Scared?

Chapter Three

I had the whole duvet to myself due to the empty space next to me. Bob still hadn’t come home form work and I started to get worried. Lately he had been spending long hours at work. Normally he would have been home for tea, but now he wasn’t even home in time for when I went to bed.

Being woken up in the middle of the night isn’t exactly the best thing ever, but when it’s the man you love slipping into bed and taking his half of the duvet, you settle down. I can always sleep better when I know Bob’s home. Even if he’s just lying next to me, not even touching me, I feel safe. But feeling even safer is when I’m wrapped up in his arms and feeling his warm breathes on my hair.

Always saying sorry for when I stir when he enters the bedroom and waking me up. I don’t care really. It just really annoyed me how someone who claims to love you so much, chooses his job over his girlfriend. Sometimes I would wonder whether or not everything we go through is worth it.

Sleepless nights and endless days worrying about whether or not the man of your dreams actually cares for you. We have never had an argument and I hope it stays that way, I know what Bob can be like when he’s angry. I might be asking for too much, but all I can see at the moment is that a job is more important than me. But I can’t hate him for it. I just can’t

No matter what he did wrong, all he would have to do was look at me in the eyes and flick his golden, blonde hair and I would melt.

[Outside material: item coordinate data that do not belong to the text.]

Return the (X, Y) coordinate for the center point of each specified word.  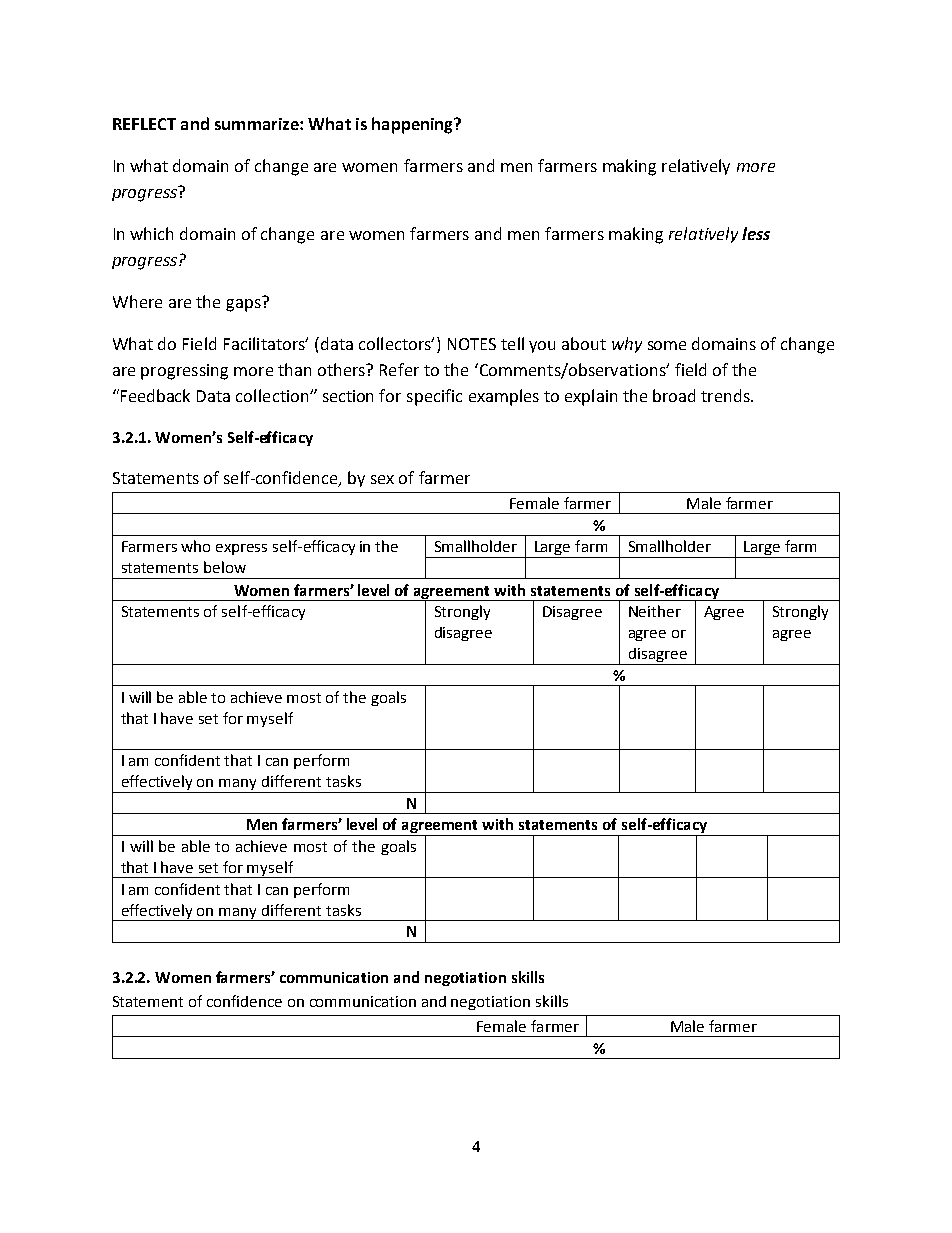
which (151, 233)
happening (414, 125)
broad (674, 395)
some (667, 345)
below (225, 567)
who (195, 546)
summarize (258, 124)
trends (726, 395)
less (756, 233)
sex (382, 479)
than (294, 369)
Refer (399, 369)
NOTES (472, 344)
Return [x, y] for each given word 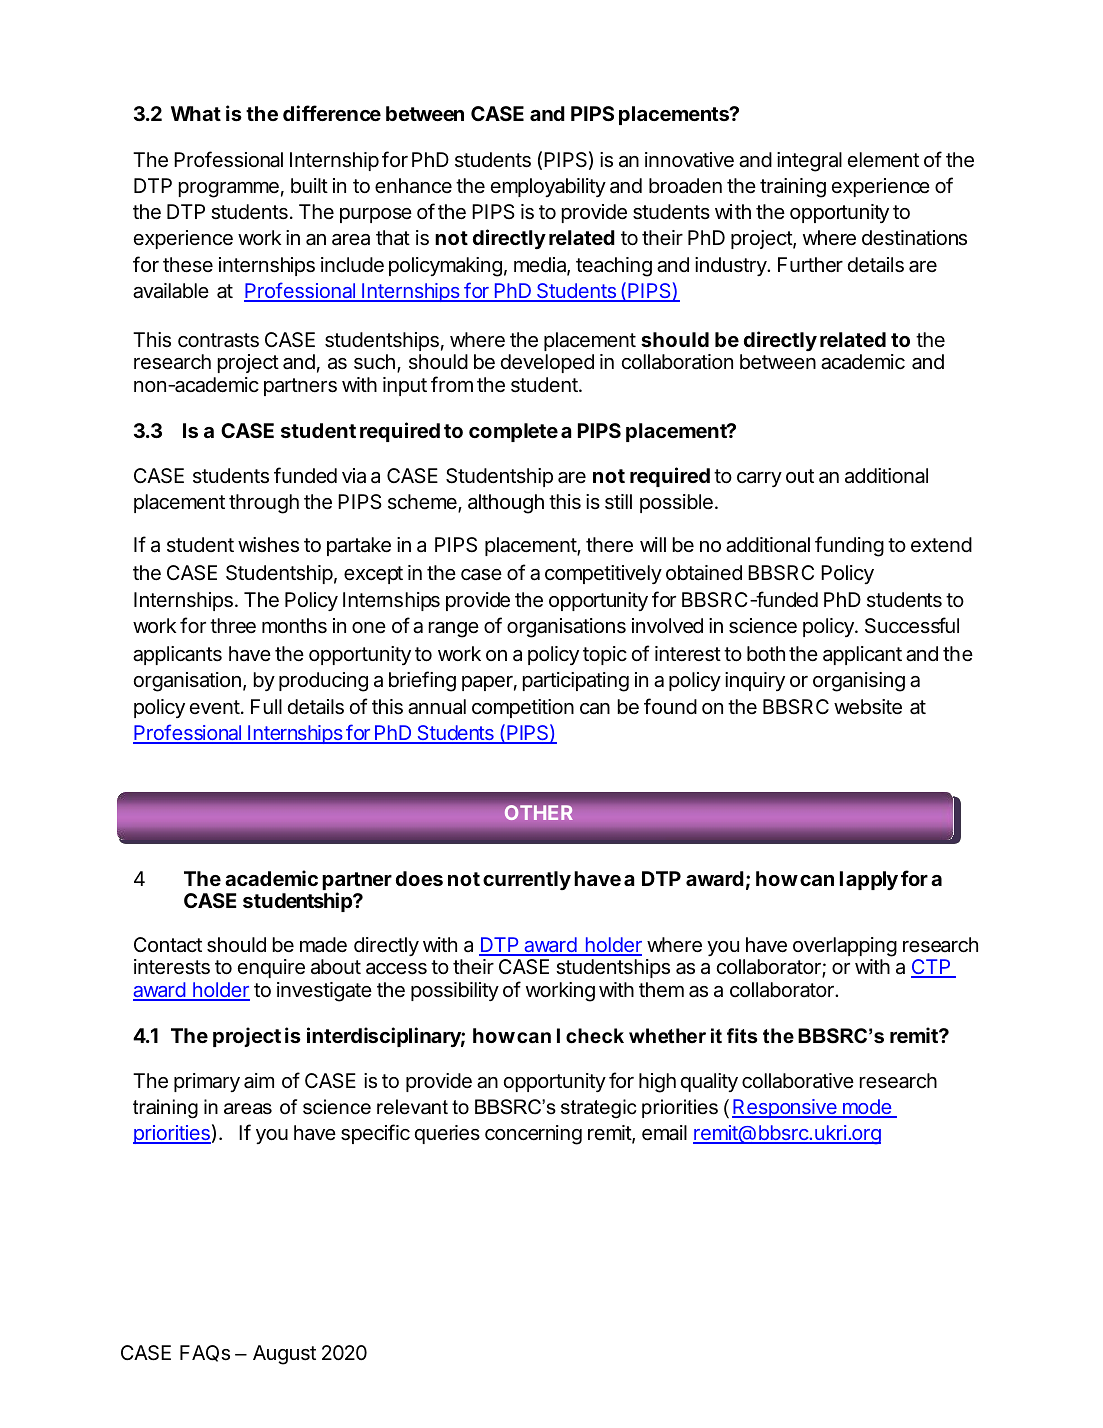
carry [759, 479]
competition [523, 708]
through [264, 504]
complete [513, 432]
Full [266, 706]
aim [259, 1081]
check [595, 1036]
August [284, 1355]
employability [548, 187]
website [868, 707]
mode [866, 1108]
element [883, 159]
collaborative [798, 1081]
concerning [533, 1135]
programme [229, 190]
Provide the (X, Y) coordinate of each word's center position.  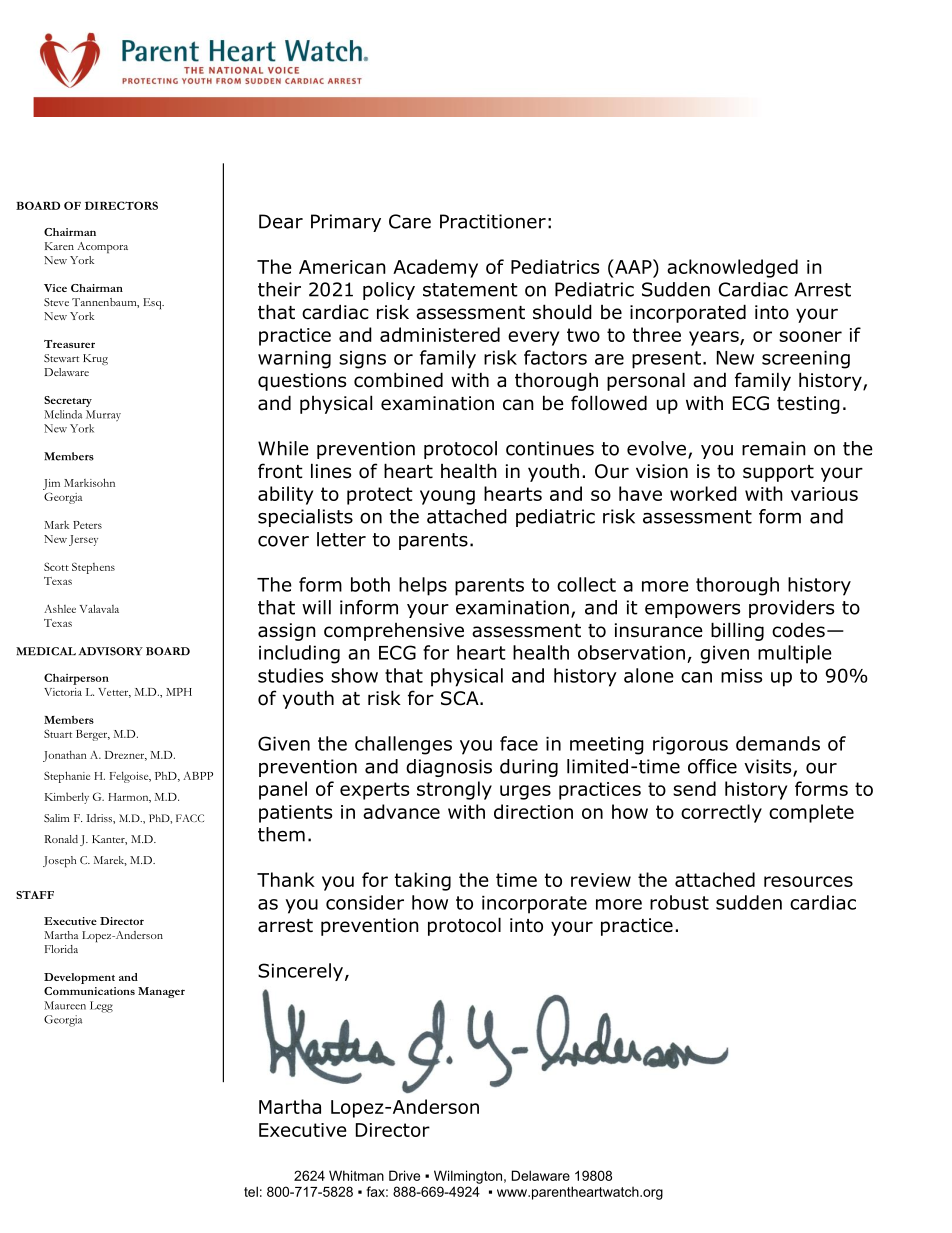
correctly (721, 813)
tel (251, 1191)
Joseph (59, 861)
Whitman (356, 1175)
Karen (59, 246)
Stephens (93, 568)
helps (423, 586)
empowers (692, 610)
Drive (404, 1175)
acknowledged (732, 268)
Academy (435, 268)
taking (423, 881)
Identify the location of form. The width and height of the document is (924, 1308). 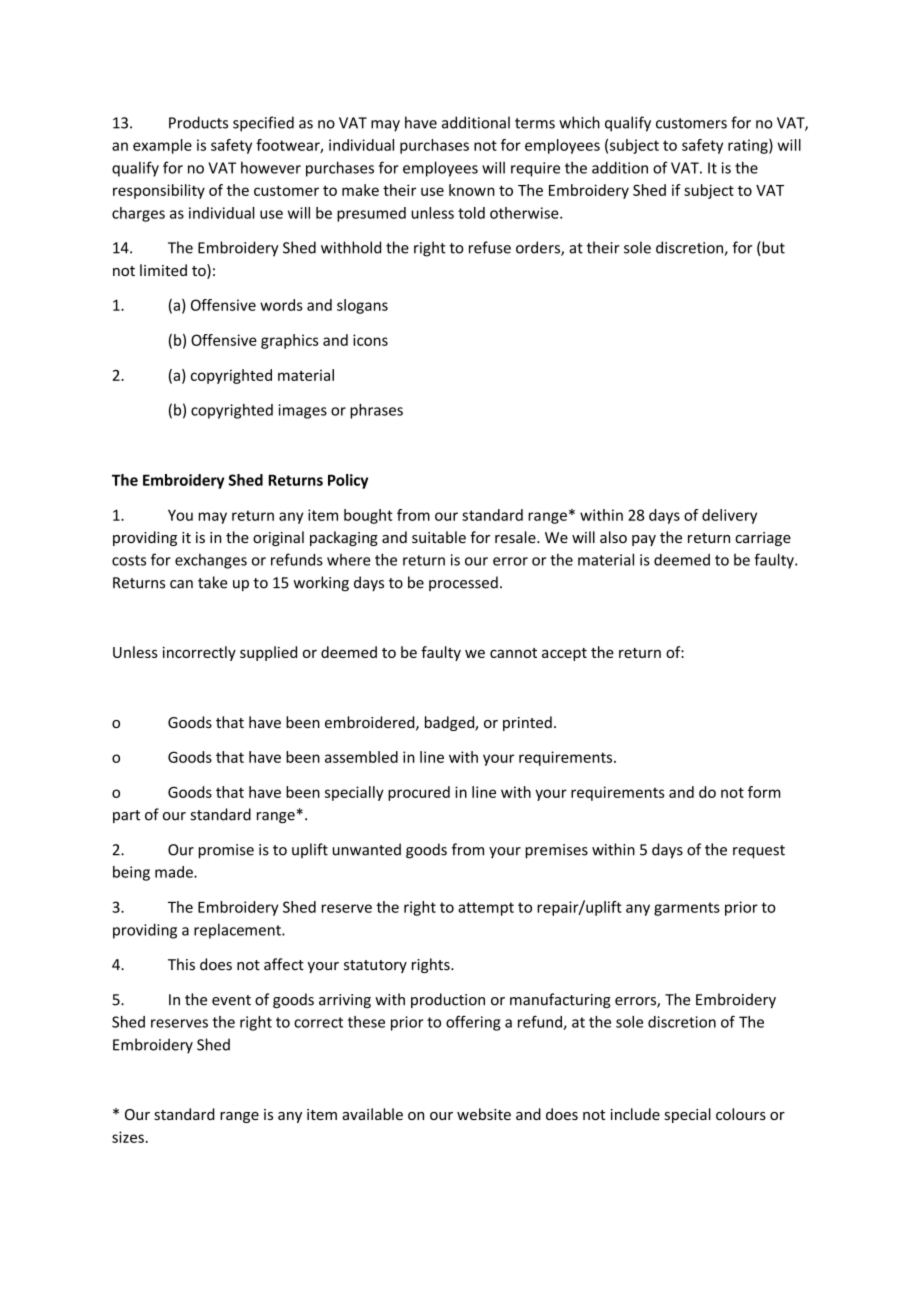
(764, 792).
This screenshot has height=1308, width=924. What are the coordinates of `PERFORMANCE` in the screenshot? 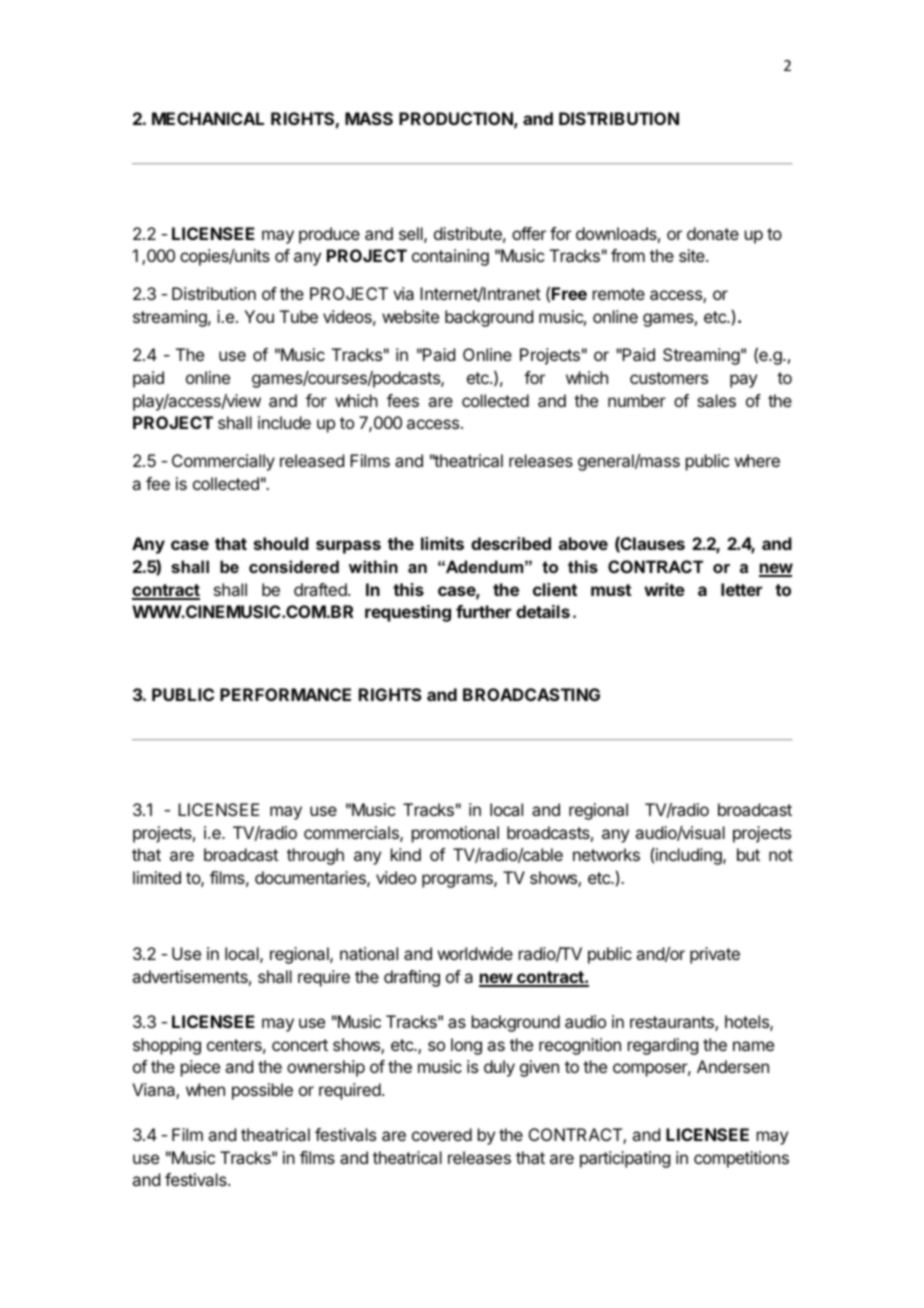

Little things like that made my heart miss a beat. He got away with everything with me (and probably most other woman too). Because of this though, it seemed he had started to take advantage of it; coming home a little later than the last time and getting called out on demand more frequently (not that he could help that).

With everything going on, I missed Bob to the extreme. It had gotten to the point where I would be coming in and he would be going out again. The only time proper quality time we spent together was at night. It got a boring after a while, yet I liked being there. We would take pictures together and place them around the house, reminding me of the man I loved and most probably losing. On the nights I spent alone, cooped up, his eyes would look upon me and make me smile, occasionally making me giggle at the thought of being so lucky yet so unlucky.